John Crane, Inc. (JCI) was a manufacturer of asbestos. It sued plaintiff lawyers who had filed asbestos-related cases against it. JCI was a citizen of Illinois. One of the defendant law firms was located in Texas; the other in Pennsylvania. JCI argued that the law firms established sufficient contacts with Illinois when they instituted fraudulent litigation against JCI, an Illinois company. The law firms responded that the lawsuits were filed in Pennsylvania and Texas, not in Illinois. Therefore, there were insufficient contacts with Illinois. Although the lawyers directed document requests, interrogatories against JCI and sent those requests to Illinois, that was not sufficient to allow Illinois to assert jurisdiction over the lawyers. Thus, there was no personal jurisdiction over the defendants and the case was dismissed. The Seventh Circuit agreed with this holding and affirmed the dismissal.
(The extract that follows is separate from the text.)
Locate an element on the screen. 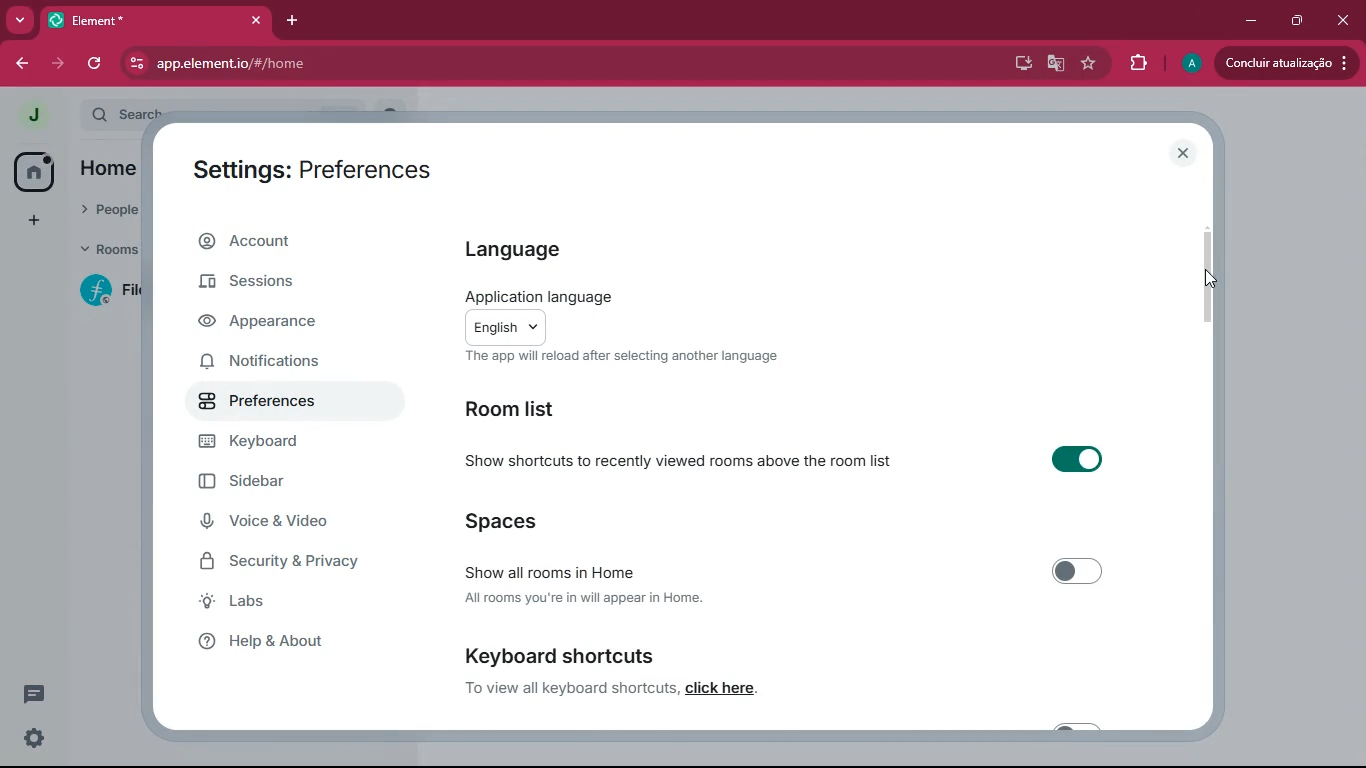  more is located at coordinates (19, 20).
The legal standard used in personal jurisdiction cases is legal boilerplate that adds little to the discussion of whether or not there is jurisdiction.
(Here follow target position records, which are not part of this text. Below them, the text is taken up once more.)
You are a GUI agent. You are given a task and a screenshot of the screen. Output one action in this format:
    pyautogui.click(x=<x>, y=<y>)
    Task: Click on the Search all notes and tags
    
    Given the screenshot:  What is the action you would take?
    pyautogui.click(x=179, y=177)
“Federal courts ordinarily follow state law in determining the bounds of their jurisdiction over persons.”Walden v. Fiore, 134 S. Ct. 1115, 1121 (2014) (quoting Daimler AG v. Bauman, 134 S. Ct. 746, 753 (2014)). The Illinois long-arm statute requires nothing more than the standard for federal due process: that the defendant have sufficient contacts with the forum state “such that the maintenance of the suit does not offend traditional notions of fair play and substantial justice.” Brook v. McCormley, 873 F.3d 549, 552 (7th Cir. 2017). This vague formulation means that the party being sued has to have taken some action in the state where the lawsuit is brought. Here, suing an Illinois corporation in Texas or Pennsylvania was not sufficient to give Illinois jurisdiction.